On November 21, the long-awaited sports model proposal was released. It was created in order to re-evaluate the current model that was formed in the 1990s. The previous model sorted all varsity teams and varsity clubs into two categories: the University Division, which housed 10 sports, and the Toronto Division, which housed 18 sports. The model now has three divisions: the University Division, the Toronto Division, and the Blue and White division, with most teams in the last.
If the revised model is approved, then every team on the previous list would remain, except cheerleading, which was removed from the varsity sport or high-performance club rank before the model underwent its redesign.
The only sports that will remain in the Toronto Division will be men’s baseball, women’s lacrosse, men’s and women’s rowing, and men’s rugby — every other team previously categorized in that division will be demoted to the Blue and White division.
The model is based closely on the Ontario University Athletics (OUA) and Canadian Intercollegiate Sports (CIS) models in regards to the categorization of sports into divisions. Although U of T Athletics makes some minor adjustments from those models, such as classifying golf in the University Division — mainly due to their program’s financial support and their partnership with Angus Glenn Golf Club. The model will also be benefiting those teams previously considered high-performance clubs rather than varsity teams: fastpitch, men’s lacrosse, and mountain biking. Now, the teams will receive more funding than before and receive the same types of benefits as all of the other varsity teams in the division.
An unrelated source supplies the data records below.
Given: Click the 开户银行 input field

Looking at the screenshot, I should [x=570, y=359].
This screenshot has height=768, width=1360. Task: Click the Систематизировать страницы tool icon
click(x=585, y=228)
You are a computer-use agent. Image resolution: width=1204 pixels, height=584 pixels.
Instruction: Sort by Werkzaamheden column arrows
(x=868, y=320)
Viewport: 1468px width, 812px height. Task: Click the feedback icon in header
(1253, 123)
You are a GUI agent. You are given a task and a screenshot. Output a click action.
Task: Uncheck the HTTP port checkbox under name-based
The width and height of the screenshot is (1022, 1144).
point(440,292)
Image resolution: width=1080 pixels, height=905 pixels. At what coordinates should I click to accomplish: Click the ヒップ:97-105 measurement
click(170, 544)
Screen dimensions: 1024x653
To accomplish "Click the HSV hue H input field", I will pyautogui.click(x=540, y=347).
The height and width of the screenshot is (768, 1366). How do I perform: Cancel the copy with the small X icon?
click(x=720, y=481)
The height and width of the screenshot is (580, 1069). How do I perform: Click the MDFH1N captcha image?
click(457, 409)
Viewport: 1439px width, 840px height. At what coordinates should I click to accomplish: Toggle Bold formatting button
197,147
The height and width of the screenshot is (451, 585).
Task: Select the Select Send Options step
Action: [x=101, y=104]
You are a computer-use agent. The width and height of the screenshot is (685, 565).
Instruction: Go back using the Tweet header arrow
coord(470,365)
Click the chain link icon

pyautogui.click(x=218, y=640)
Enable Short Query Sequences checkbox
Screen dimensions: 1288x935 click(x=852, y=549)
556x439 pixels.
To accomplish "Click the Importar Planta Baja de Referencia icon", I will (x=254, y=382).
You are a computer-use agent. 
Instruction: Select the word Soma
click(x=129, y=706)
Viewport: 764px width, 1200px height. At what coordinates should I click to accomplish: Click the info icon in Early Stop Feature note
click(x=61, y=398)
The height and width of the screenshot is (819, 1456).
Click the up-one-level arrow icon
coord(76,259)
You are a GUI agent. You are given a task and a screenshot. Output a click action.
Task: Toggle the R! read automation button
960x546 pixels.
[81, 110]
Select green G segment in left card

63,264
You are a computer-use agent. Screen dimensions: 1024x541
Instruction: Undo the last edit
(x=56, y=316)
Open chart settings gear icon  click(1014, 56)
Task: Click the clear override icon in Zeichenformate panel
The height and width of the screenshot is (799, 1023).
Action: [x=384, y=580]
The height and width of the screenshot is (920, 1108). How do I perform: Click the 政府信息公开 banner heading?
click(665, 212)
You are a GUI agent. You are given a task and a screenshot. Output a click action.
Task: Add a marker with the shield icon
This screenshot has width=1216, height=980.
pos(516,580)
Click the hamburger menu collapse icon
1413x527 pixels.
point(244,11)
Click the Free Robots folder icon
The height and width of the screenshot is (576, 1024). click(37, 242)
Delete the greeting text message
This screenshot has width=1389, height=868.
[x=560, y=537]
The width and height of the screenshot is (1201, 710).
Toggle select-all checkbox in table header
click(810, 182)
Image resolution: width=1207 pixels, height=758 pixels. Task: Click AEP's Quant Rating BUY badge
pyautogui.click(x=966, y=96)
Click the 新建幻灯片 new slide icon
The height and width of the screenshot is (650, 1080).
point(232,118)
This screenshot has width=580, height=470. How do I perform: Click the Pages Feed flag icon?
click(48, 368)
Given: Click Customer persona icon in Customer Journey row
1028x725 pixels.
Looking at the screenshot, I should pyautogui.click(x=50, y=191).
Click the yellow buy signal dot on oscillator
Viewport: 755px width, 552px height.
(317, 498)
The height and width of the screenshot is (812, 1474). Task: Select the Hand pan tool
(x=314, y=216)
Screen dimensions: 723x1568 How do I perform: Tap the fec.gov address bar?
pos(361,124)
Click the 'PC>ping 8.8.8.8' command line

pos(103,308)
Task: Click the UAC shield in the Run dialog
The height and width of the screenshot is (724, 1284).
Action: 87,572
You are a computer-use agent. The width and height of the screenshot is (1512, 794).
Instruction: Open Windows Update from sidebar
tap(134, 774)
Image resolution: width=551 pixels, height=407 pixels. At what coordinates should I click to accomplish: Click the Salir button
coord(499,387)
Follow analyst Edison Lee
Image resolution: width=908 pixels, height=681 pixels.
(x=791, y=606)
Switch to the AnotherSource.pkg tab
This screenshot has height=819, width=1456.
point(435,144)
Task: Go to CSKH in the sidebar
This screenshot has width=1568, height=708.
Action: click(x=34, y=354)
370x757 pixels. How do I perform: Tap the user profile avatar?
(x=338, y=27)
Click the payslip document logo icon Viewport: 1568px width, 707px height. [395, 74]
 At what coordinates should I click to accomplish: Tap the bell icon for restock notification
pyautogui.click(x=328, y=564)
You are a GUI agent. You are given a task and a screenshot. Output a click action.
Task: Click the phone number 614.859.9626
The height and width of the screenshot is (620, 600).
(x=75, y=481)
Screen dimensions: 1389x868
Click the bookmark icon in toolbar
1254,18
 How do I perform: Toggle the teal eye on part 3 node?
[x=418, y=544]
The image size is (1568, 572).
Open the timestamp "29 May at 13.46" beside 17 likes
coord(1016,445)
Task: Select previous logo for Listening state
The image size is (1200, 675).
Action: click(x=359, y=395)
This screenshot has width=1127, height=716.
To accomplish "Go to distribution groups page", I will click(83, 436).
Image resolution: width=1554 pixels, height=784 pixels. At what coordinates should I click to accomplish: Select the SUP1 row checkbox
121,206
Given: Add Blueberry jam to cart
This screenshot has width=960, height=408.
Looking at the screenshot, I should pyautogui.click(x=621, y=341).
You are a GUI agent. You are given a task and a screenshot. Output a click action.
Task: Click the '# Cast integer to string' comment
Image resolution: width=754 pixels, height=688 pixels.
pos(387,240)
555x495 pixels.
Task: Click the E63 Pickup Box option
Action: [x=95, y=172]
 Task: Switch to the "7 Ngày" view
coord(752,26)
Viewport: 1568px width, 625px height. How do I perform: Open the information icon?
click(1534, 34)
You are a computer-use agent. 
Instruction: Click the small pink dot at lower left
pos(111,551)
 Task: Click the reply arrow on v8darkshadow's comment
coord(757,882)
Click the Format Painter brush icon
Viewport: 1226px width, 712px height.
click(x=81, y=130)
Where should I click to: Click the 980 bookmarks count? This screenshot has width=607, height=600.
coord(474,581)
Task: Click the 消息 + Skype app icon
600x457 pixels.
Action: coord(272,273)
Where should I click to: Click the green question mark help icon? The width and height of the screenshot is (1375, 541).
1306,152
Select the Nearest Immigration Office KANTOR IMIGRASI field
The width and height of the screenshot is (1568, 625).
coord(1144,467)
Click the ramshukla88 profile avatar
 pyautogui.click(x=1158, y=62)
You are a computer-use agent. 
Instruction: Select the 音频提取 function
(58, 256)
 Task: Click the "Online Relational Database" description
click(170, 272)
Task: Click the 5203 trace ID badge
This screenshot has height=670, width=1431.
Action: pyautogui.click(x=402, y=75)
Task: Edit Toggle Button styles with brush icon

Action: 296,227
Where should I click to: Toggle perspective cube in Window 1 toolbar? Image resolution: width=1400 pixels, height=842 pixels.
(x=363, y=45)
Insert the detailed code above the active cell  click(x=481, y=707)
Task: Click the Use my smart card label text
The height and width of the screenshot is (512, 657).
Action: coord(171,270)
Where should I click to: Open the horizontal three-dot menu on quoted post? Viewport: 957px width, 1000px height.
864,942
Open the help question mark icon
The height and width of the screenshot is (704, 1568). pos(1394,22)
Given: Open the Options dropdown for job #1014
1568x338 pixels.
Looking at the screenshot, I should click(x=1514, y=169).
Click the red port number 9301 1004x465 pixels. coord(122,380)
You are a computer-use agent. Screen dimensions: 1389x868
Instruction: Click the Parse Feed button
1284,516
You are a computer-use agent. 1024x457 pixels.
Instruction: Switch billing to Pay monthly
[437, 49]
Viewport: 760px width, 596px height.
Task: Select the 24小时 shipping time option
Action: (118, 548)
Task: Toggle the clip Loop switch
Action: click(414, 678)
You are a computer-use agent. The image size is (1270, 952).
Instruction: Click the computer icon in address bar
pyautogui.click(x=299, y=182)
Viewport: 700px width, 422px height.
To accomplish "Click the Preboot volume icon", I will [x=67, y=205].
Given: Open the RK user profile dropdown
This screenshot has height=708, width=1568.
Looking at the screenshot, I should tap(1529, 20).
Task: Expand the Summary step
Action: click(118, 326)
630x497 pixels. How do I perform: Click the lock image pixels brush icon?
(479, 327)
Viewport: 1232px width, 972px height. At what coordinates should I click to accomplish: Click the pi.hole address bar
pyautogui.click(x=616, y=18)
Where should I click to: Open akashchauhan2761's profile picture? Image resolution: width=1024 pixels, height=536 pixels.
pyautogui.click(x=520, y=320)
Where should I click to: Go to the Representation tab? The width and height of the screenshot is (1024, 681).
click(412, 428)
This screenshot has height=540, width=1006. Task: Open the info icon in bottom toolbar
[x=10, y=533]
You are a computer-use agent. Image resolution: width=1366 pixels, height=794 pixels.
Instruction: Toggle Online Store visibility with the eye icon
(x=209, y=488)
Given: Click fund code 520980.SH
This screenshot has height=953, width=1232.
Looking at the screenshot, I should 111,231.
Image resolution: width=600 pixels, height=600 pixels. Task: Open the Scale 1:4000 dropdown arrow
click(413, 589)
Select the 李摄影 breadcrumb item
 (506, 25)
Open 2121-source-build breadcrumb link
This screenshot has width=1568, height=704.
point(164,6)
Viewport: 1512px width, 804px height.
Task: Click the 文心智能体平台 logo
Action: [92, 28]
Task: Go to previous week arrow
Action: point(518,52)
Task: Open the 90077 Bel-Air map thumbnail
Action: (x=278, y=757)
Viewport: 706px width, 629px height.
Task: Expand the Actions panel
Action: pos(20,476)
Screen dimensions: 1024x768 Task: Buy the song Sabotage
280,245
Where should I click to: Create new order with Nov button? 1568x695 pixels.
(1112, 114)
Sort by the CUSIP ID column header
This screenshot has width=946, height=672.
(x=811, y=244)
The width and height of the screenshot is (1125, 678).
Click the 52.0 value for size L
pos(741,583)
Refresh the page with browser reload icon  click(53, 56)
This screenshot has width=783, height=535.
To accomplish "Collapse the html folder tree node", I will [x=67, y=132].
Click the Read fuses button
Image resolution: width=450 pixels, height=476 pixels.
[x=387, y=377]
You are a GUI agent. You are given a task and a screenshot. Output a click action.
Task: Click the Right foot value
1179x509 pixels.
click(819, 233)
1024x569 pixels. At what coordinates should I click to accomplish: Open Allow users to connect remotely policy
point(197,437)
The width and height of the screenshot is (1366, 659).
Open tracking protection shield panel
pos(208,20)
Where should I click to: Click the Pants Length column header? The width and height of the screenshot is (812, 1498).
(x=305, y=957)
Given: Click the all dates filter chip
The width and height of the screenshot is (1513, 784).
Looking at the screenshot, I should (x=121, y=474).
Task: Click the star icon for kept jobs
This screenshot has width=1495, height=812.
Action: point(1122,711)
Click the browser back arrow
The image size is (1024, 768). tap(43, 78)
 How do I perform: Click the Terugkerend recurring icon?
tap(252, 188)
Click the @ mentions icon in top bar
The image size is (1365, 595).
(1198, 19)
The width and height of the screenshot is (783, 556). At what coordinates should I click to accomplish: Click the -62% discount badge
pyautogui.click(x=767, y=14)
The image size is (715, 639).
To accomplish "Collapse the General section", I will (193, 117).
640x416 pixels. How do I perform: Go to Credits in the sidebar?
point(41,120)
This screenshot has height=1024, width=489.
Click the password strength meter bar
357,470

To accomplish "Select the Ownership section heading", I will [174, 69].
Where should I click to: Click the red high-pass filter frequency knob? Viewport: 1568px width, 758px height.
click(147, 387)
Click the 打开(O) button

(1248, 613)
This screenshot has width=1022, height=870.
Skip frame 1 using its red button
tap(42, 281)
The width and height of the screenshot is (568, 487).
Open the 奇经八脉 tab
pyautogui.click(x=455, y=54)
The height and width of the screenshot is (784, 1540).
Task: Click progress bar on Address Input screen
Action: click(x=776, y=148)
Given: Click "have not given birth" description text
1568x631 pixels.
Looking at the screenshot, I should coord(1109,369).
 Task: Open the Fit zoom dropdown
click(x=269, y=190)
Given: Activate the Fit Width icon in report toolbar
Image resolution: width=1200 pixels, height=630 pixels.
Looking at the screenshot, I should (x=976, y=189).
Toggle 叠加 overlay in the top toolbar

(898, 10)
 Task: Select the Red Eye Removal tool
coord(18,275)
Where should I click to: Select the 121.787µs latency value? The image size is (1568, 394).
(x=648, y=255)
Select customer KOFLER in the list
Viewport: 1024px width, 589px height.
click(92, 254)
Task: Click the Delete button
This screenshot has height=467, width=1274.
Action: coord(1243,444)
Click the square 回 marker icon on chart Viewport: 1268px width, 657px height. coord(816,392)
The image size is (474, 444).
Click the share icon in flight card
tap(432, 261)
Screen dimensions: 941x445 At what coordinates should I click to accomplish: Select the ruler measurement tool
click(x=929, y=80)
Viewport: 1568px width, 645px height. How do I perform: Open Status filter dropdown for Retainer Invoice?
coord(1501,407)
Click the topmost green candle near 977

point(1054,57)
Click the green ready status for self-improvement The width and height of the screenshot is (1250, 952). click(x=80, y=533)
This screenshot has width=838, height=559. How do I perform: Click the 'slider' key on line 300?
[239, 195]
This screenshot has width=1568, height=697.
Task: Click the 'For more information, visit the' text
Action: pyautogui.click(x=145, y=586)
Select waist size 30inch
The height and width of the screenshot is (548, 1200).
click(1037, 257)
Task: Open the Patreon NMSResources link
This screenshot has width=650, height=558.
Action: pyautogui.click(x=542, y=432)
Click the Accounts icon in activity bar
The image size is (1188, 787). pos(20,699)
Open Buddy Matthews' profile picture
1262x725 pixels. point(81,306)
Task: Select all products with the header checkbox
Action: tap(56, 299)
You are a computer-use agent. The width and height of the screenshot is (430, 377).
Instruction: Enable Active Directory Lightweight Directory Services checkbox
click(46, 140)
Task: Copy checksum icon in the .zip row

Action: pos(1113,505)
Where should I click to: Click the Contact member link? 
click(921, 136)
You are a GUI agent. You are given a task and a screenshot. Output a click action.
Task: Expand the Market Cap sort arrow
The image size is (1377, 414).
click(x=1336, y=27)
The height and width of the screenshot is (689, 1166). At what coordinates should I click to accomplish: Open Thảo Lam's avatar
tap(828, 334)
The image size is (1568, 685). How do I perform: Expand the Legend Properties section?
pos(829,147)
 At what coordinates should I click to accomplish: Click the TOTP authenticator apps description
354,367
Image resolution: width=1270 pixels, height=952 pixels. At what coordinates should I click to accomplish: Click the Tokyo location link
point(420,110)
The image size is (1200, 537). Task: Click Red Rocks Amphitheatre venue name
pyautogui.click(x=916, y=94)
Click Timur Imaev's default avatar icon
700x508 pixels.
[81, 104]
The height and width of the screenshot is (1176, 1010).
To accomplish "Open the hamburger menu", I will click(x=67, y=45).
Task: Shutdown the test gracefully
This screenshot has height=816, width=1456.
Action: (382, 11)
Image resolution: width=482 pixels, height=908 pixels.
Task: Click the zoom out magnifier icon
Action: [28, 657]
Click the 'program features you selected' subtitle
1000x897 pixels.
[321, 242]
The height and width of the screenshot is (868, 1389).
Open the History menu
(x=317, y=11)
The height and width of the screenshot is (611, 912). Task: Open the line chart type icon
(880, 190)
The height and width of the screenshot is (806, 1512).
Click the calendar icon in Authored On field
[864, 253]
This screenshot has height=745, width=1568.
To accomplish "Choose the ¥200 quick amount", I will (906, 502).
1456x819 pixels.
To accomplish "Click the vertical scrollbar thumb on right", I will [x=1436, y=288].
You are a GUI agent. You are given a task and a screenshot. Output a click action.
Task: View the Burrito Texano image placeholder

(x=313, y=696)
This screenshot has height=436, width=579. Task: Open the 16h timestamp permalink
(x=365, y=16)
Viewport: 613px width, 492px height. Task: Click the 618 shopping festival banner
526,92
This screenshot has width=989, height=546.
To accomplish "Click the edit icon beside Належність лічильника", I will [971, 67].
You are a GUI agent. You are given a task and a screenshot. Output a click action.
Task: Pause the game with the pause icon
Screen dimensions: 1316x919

With all of the hype created with discussion about the new model, athletes, coaches, faculty, students, and alumni will be pleased with the fact that teams will continue to receive a fair amount of support, with many of the lower-ranked teams receiving more support than before.
The main change that will occrus in the model will be the scope of the programs. The model determines that months in which teams will be able to have priority over athletic and medical facilities in order train and practice for their seasons. The University Division will have the same benefits for the full year, while the Toronto Division will be provided with the benefits for six to eight months, and the Blue and White Division will for four to six months.
Along with the change in the scope of the programs, the level of support provided to each division will vary. The most significant variations will be between divisions, but there will also be inconsistencies in resource distribution among teams in the same divisions, depending on the teams’ requirements to
“The challenge for Canada’s largest university is to offer a breadth of university high-performance sport opportunities for students that reflects the university’s size and diversity, while also providing a framework for athletic success at the provincial and national
levels — and doing all of this within fixed resources, “ said Beth Ali, director of intercollegiate and high performance sport.
“With the announced revisions, U of T’s intercollegiate program will remain the country’s largest,” she added.
“We’re looking at a way to maintain a broad base of programming, and find a way to maintain a strong student athlete experience, and a strong student experience for the rest of the student body as well, while still being able to focus our resources on being more successful,” said Ali.
Now that the model is fully drafted, it will go through a number of other phases that require other counsels and administration to approve it. As the discussion will be ongoing for the intercollegiate model, the tri-campus sports model and intramural sports model will be developed.
After a fully-approved intercollegiate model is set, it will be instituted, Ali hopes, by May, the start of U of T Athletics’ financial year, and will be implemented into the intercollegiate sports’ organization for the 2014–2015 season.
Every five years, teams’ placement in the model will be reviewed, which will give teams a chance to shift from one division of the model to another, if it seems called for. In some circumstances, they will move around based on how they are viewed and treated on a larger scale (the OUA and CIS scales), and other times they will be able to make a case for themselves in order to receive the perks that the higher-ranked teams receive.
“We have to have specific development plans for every team in every division. We will be as equitable as possible,” said Ali.
“But we will also be looking for the type of support that will make the student athlete experience really good, but also make the program as successful as it can be,” she said. “Hopefully create programs that are interesting, create some campus spirit and school pride. For the general student body and not just the athletes themselves.”